> [Brief] For each record below, write an exact copy.

> [Information shown]
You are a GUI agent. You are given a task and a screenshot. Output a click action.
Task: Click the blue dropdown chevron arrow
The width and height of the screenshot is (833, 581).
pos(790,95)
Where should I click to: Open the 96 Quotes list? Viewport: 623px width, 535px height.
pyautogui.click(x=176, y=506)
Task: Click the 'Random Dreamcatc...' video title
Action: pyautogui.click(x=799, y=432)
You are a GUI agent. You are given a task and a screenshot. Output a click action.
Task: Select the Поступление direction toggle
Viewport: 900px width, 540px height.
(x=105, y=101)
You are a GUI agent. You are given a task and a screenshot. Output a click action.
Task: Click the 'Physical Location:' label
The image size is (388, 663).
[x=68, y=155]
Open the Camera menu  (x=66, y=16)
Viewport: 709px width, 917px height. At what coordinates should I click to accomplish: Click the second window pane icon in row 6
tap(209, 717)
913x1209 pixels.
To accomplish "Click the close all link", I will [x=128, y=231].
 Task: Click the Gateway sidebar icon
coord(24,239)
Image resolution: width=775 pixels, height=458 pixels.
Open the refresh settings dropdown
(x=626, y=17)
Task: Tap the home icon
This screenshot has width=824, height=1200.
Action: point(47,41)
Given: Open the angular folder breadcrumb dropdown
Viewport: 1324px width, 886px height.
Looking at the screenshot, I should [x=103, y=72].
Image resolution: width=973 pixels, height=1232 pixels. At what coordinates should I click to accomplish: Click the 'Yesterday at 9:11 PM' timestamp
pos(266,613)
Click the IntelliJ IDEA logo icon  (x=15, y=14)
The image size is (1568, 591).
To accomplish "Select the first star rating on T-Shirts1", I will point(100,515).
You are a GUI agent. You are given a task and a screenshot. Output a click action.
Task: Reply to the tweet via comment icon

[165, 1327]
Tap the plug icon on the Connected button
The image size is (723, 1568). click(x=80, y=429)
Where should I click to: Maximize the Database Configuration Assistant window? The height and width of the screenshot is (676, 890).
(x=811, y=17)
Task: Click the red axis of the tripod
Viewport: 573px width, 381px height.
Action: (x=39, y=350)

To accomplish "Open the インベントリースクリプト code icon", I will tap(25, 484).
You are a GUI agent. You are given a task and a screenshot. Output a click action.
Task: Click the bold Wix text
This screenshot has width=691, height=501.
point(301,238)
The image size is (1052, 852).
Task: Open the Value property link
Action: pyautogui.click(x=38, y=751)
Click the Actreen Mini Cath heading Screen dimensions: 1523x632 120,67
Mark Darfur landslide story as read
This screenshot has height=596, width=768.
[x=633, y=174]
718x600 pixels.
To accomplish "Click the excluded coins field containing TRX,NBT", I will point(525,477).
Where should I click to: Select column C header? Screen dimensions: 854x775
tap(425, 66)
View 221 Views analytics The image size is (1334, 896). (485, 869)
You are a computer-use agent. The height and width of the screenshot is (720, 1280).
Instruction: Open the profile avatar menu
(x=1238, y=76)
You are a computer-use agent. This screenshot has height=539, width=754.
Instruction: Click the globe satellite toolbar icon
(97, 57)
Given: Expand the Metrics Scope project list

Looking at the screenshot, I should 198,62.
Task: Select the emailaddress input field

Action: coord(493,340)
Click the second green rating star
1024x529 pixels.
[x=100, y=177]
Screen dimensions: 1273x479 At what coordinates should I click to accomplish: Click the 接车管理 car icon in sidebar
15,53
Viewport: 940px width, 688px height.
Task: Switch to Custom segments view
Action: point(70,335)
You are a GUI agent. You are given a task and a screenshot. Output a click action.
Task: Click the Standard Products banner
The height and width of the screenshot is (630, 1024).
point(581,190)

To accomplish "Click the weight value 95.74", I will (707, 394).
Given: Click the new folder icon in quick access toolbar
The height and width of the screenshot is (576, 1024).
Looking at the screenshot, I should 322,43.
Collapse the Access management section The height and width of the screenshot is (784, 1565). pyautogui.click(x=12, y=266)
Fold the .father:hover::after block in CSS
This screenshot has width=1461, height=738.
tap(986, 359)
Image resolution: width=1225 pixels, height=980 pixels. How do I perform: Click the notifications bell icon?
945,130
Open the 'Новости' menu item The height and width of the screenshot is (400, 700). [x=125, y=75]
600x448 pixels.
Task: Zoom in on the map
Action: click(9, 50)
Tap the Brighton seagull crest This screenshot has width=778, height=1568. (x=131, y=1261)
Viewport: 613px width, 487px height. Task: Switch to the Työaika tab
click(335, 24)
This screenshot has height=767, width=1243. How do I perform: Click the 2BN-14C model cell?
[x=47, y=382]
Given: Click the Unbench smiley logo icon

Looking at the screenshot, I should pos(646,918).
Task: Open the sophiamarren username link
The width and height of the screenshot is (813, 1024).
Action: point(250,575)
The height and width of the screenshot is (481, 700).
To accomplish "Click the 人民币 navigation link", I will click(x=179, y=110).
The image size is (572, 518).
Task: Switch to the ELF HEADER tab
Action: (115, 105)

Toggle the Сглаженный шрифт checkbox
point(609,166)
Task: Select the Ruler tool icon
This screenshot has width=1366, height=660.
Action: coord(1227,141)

> [Answer for the task]
You are a GUI agent. You are given a task and a screenshot. Output a click action.
Task: Click the blue dropdown chevron arrow
The width and height of the screenshot is (833, 581).
pos(790,95)
Where should I click to: Open the 96 Quotes list? Viewport: 623px width, 535px height.
pyautogui.click(x=176, y=506)
Task: Click the 'Random Dreamcatc...' video title
Action: pyautogui.click(x=799, y=432)
You are a GUI agent. You are given a task and a screenshot. Output a click action.
Task: Select the Поступление direction toggle
Viewport: 900px width, 540px height.
(x=105, y=101)
You are a GUI agent. You are given a task and a screenshot. Output a click action.
Task: Click the 'Physical Location:' label
The image size is (388, 663).
[x=68, y=155]
Open the Camera menu  (x=66, y=16)
Viewport: 709px width, 917px height. At what coordinates should I click to accomplish: Click the second window pane icon in row 6
tap(209, 717)
913x1209 pixels.
To accomplish "Click the close all link", I will [x=128, y=231].
 Task: Click the Gateway sidebar icon
coord(24,239)
Image resolution: width=775 pixels, height=458 pixels.
Open the refresh settings dropdown
(x=626, y=17)
Task: Tap the home icon
This screenshot has width=824, height=1200.
Action: point(47,41)
Given: Open the angular folder breadcrumb dropdown
Viewport: 1324px width, 886px height.
Looking at the screenshot, I should [x=103, y=72].
Image resolution: width=973 pixels, height=1232 pixels. At what coordinates should I click to accomplish: Click the 'Yesterday at 9:11 PM' timestamp
pos(266,613)
Click the IntelliJ IDEA logo icon  (x=15, y=14)
The image size is (1568, 591).
To accomplish "Select the first star rating on T-Shirts1", I will point(100,515).
You are a GUI agent. You are given a task and a screenshot. Output a click action.
Task: Reply to the tweet via comment icon

[165, 1327]
Tap the plug icon on the Connected button
The image size is (723, 1568). click(x=80, y=429)
Where should I click to: Maximize the Database Configuration Assistant window? The height and width of the screenshot is (676, 890).
(x=811, y=17)
Task: Click the red axis of the tripod
Viewport: 573px width, 381px height.
Action: (x=39, y=350)

To accomplish "Open the インベントリースクリプト code icon", I will tap(25, 484).
You are a GUI agent. You are given a task and a screenshot. Output a click action.
Task: Click the bold Wix text
This screenshot has width=691, height=501.
point(301,238)
The image size is (1052, 852).
Task: Open the Value property link
Action: pyautogui.click(x=38, y=751)
Click the Actreen Mini Cath heading Screen dimensions: 1523x632 120,67
Mark Darfur landslide story as read
This screenshot has height=596, width=768.
[x=633, y=174]
718x600 pixels.
To accomplish "Click the excluded coins field containing TRX,NBT", I will point(525,477).
Where should I click to: Select column C header? Screen dimensions: 854x775
tap(425, 66)
View 221 Views analytics The image size is (1334, 896). (485, 869)
You are a computer-use agent. The height and width of the screenshot is (720, 1280).
Instruction: Open the profile avatar menu
(x=1238, y=76)
You are a computer-use agent. This screenshot has height=539, width=754.
Instruction: Click the globe satellite toolbar icon
(97, 57)
Given: Expand the Metrics Scope project list

Looking at the screenshot, I should 198,62.
Task: Select the emailaddress input field

Action: coord(493,340)
Click the second green rating star
1024x529 pixels.
[x=100, y=177]
Screen dimensions: 1273x479 At what coordinates should I click to accomplish: Click the 接车管理 car icon in sidebar
15,53
Viewport: 940px width, 688px height.
Task: Switch to Custom segments view
Action: point(70,335)
You are a GUI agent. You are given a task and a screenshot. Output a click action.
Task: Click the Standard Products banner
The height and width of the screenshot is (630, 1024).
point(581,190)

To accomplish "Click the weight value 95.74", I will (707, 394).
Given: Click the new folder icon in quick access toolbar
The height and width of the screenshot is (576, 1024).
Looking at the screenshot, I should 322,43.
Collapse the Access management section The height and width of the screenshot is (784, 1565). pyautogui.click(x=12, y=266)
Fold the .father:hover::after block in CSS
This screenshot has width=1461, height=738.
tap(986, 359)
Image resolution: width=1225 pixels, height=980 pixels. How do I perform: Click the notifications bell icon?
945,130
Open the 'Новости' menu item The height and width of the screenshot is (400, 700). [x=125, y=75]
600x448 pixels.
Task: Zoom in on the map
Action: click(9, 50)
Tap the Brighton seagull crest This screenshot has width=778, height=1568. (x=131, y=1261)
Viewport: 613px width, 487px height. Task: Switch to the Työaika tab
click(335, 24)
This screenshot has height=767, width=1243. How do I perform: Click the 2BN-14C model cell?
[x=47, y=382]
Given: Click the Unbench smiley logo icon

Looking at the screenshot, I should pos(646,918).
Task: Open the sophiamarren username link
The width and height of the screenshot is (813, 1024).
Action: point(250,575)
The height and width of the screenshot is (481, 700).
To accomplish "Click the 人民币 navigation link", I will click(x=179, y=110).
The image size is (572, 518).
Task: Switch to the ELF HEADER tab
Action: (115, 105)

Toggle the Сглаженный шрифт checkbox
point(609,166)
Task: Select the Ruler tool icon
This screenshot has width=1366, height=660.
Action: coord(1227,141)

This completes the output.